Belge metni
◆ ◆ ◆ ◆

8 Ekim 2014 tarihinde astrolojik açıdan çok önemli bir ay tutulması daha gerçekleşiyor. Dörtlü tam ay tutulmasının bu yılki ikincisine şahit olacağız. İlkini 15 Nisan 2014 tarihinde yaşadığımız dörtlü (Tetrad) tam ay tutulması hakkında kapsamlı bilgi için linki ziyaret edebilirsiniz. http://www.onerdoser.com/Y159_0_dortlu-tam-ay-tutulmasi-serisi-basliyor.html
Dörde tamamlanacak bu tam ay tutulmaları hakkında pek çok yorum yapıldı, yapılmaya devam ediyor. Ben işin bu spekülasyona açık kısımlarına ilk tutulma ile ilgili yorumlarımda da girmedim, yine girmeyeceğim.
Bu dört tutulmanın da Amerika’dan gözlemlenecek olması, önümüzdeki yakın süreçte en majör değişikliklerin Amerika’da yaşanacağını, Amerika ile ilgili majör gelişmeleri ya da Amerika’nın öncülüğünü üstlendiği majör olayları ifade ediyor olabilir. Ortadoğu’daki gelişmeler, IŞİD ile ilgili gelişmeler malum. Gelişmelerin bu konularla ilgili olması ihtimali büyük, bunu tahmin etmek için astroloji bilmek gerekmiyor! Amerika’yı da içine alacak bu majör gelişmeler ekonomik konuları da kapsayabilir. Zira bu tutulmalar esnasında ABD astroloji haritasının pek çok gezegeni tetikleniyor; özellikle de ekonomik konularla ilişkilendirilen 2-8 eksenindeki gezegenler, 2. Evin yöneticisi olan Satürn ve ABD astroloji haritasının “kalbini” temsil eden Güneş’i!
Tutulma haritasını Washington’a göre çizdirdiğimizde, tutulma derecesinin haritanın 7. Evine denk düştüğünü görüyoruz.
Dünya Astrolojisi’nde 7. Ev açık düşmanlıklarla ilişkilendirilir. Tutulmanın denk düştüğü Koç burcu da savaşmak, mücadele etmek gereken durumları gösterir. Dönemsel olarak bizi gölge yönümüze çekecek konuları ifade eden Güney Ay Düğümü de Koç burcunda bulunmakta, sert ve agresif enerjilere, kavga ve çekişmeye eğilimimizin tavan yaptığı bir sürçten geçmekte olduğumuzu göstermekte. Güney Ay Düğümü ve tutulma, yine Koç burcunda yer alan Uranüs ile birleşmekte: ani ve beklenmedik çıkışları, patlamaları, isyankar enerjilerin iş başında olacağını işaret ediyor. Uranüs Alpheratz ile birleşiyor veözgürleşme arzusunun doruğa ulaşacağı, isyankar ve başkaldırıcı etkilerin iş başında olacağı bir süreci de işaret ediyor zaten.

◆ ◆ ◆ ◆

Görev yönergesi
Aşağıdaki üç ifadenin ay tutulması metniyle uyuşup uyuşmadığını evet ya da hayır diye belirtin. Her cevabın yanına metindeki belirleyici sözleri değiştirmeden alıntılayın.
1. Washington'a göre çizilen tutulma haritasında tutulma derecesi 7. Eve denk düşüyor.
2. Dörtlü tam ay tutulmalarının ilki 8 Ekim 2014'te yaşandı.
3. Güney Ay Düğümü Boğa burcunda bulunuyor.

Veri kümesi bölümü
◆ ◆ ◆ ◆

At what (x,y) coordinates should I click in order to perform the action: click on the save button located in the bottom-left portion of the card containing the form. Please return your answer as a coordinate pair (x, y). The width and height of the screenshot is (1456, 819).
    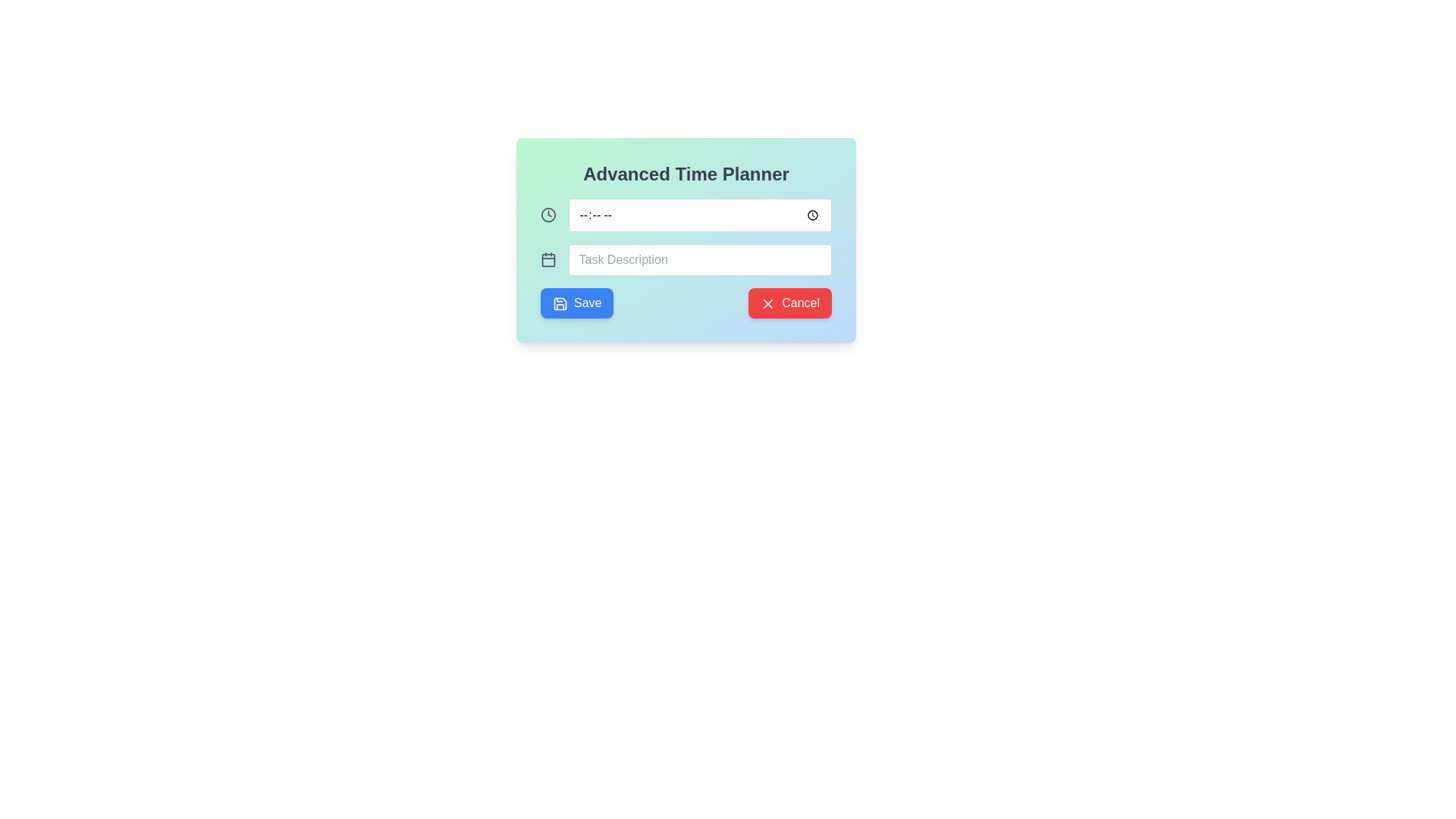
    Looking at the image, I should click on (576, 303).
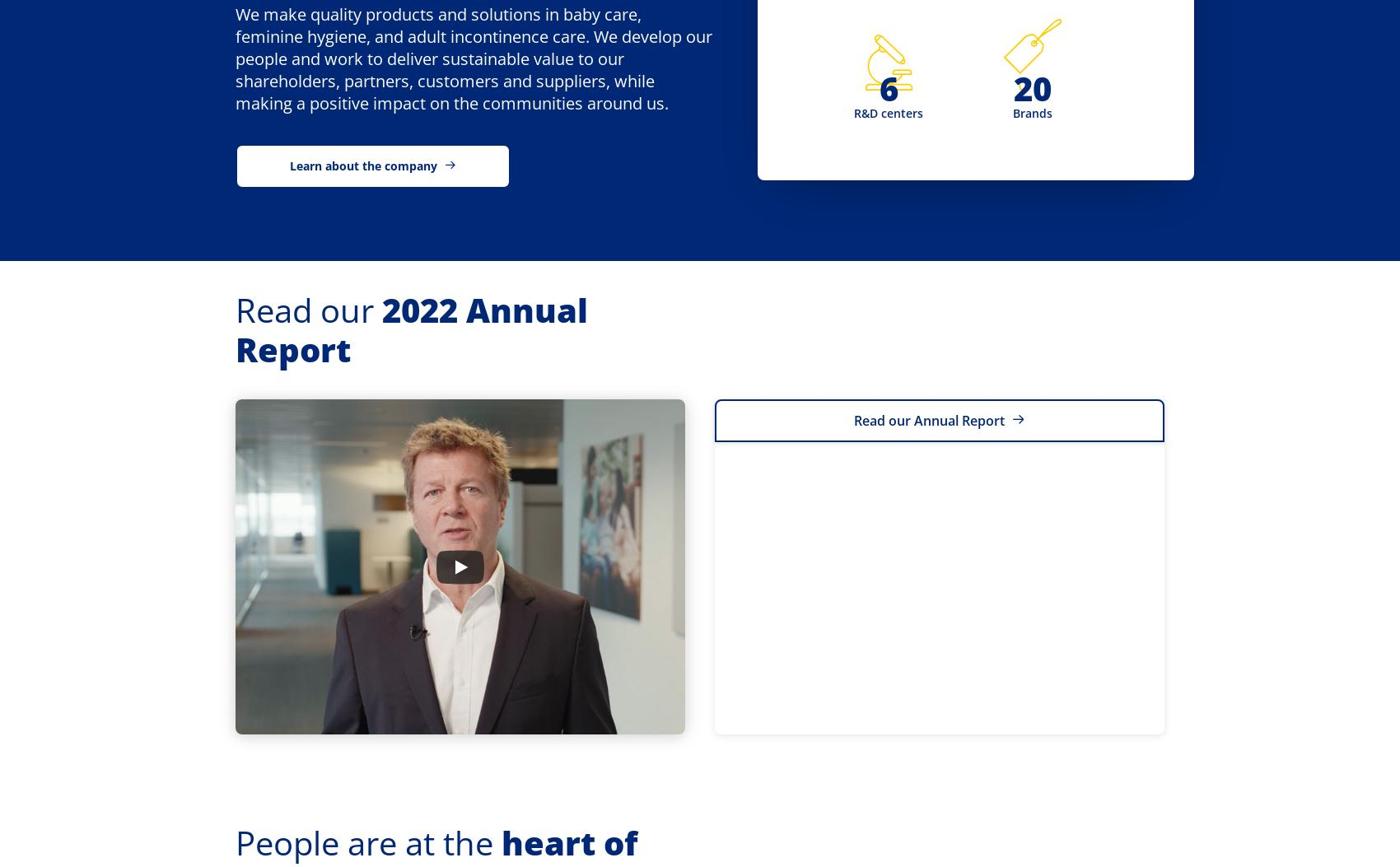  I want to click on '20', so click(1012, 87).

◆ ◆ ◆ ◆

Alıştırma cevabı
1. Evet: "tutulma derecesinin haritanın 7. Evine denk düştüğünü görüyoruz"
2. Hayır: "İlkini 15 Nisan 2014 tarihinde yaşadığımız"
3. Hayır: "Güney Ay Düğümü de Koç burcunda bulunmakta"